**How to complete this task:** The reply should hold only the lines below from the one with "Timeline (170, 916)" to the end, each copied exactly.

######

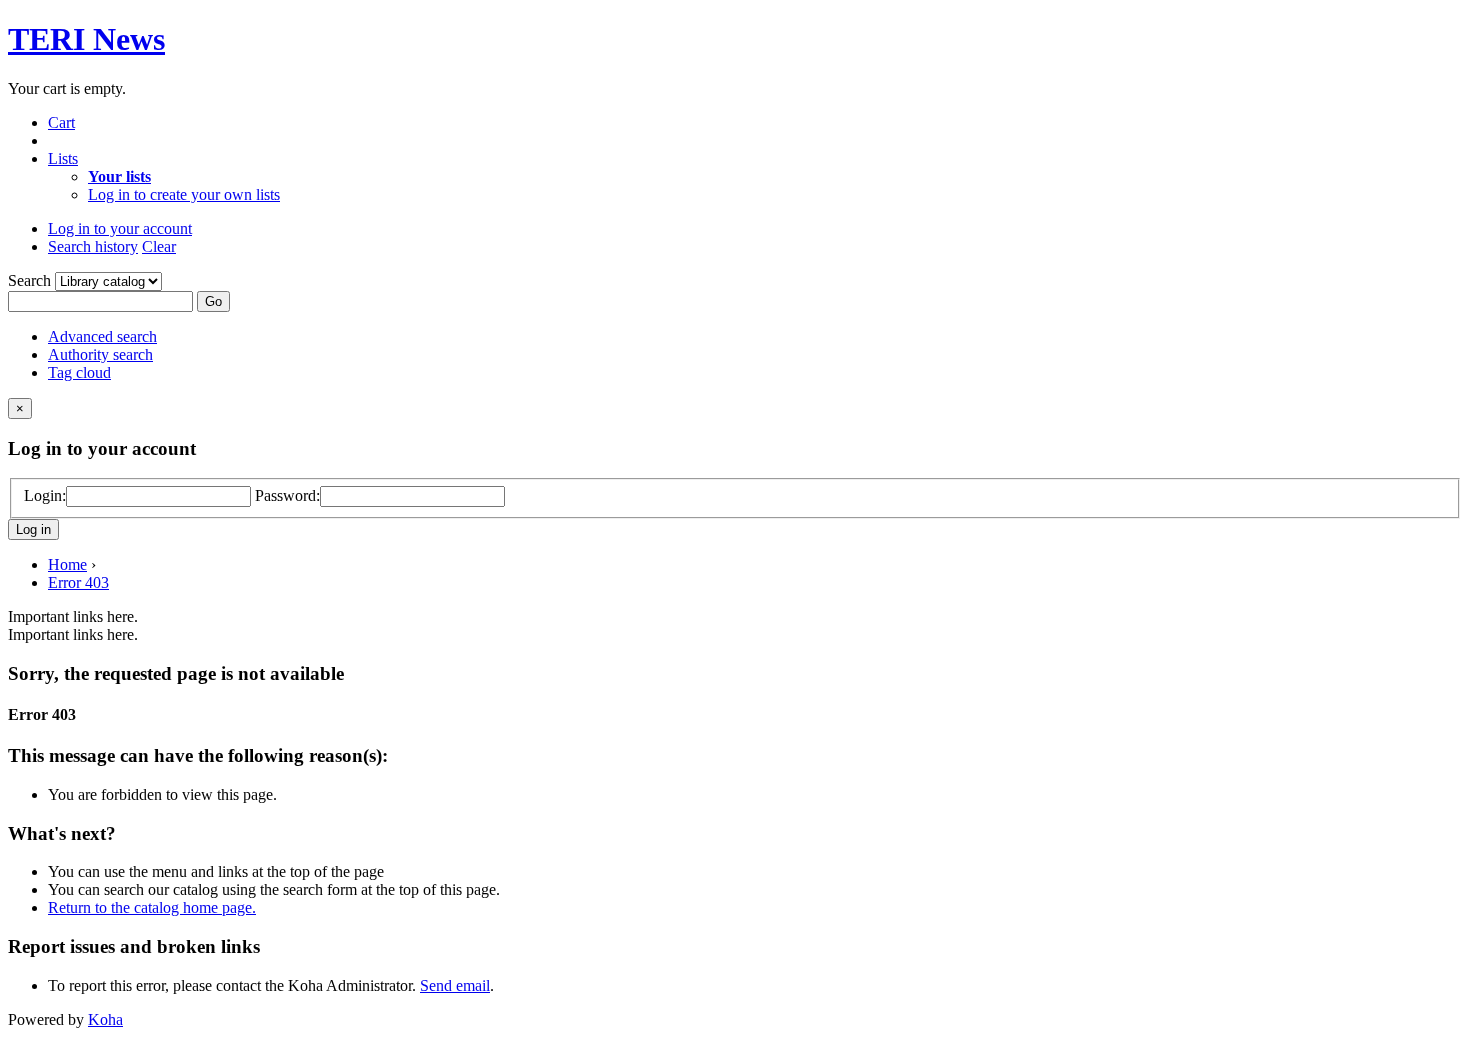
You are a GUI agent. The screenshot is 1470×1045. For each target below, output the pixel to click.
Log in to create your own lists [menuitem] (184, 194)
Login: (45, 495)
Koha (105, 1019)
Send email (455, 985)
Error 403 (78, 582)
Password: (287, 495)
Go (213, 301)
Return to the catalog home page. (152, 907)
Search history (93, 246)
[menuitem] (119, 176)
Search (31, 280)
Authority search (100, 354)
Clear (159, 246)
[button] (61, 122)
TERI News (86, 39)
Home (67, 564)
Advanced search (102, 336)
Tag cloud (79, 372)
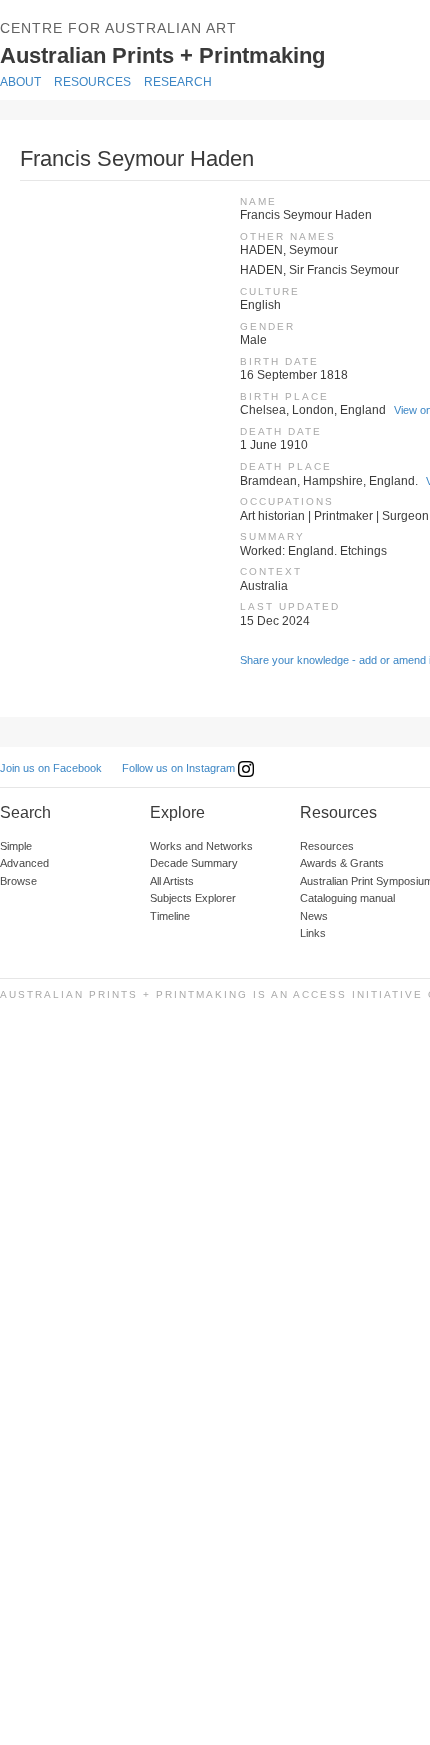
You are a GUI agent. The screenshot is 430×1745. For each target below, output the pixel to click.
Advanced (24, 863)
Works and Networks (201, 846)
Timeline (170, 916)
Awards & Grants (342, 863)
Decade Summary (194, 863)
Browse (18, 881)
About (20, 82)
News (314, 916)
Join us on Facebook (51, 768)
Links (313, 933)
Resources (92, 82)
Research (178, 82)
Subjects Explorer (193, 898)
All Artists (172, 881)
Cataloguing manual (347, 898)
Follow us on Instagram (180, 768)
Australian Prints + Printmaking (206, 54)
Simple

######

**Solved exercise:**
Timeline (170, 916)
Awards & Grants (342, 863)
Decade Summary (194, 863)
Browse (18, 881)
About (20, 82)
News (314, 916)
Join us on Facebook (51, 768)
Links (313, 933)
Resources (92, 82)
Research (178, 82)
Subjects Explorer (193, 898)
All Artists (172, 881)
Cataloguing manual (347, 898)
Follow us on Instagram (180, 768)
Australian Prints + Printmaking (206, 54)
Simple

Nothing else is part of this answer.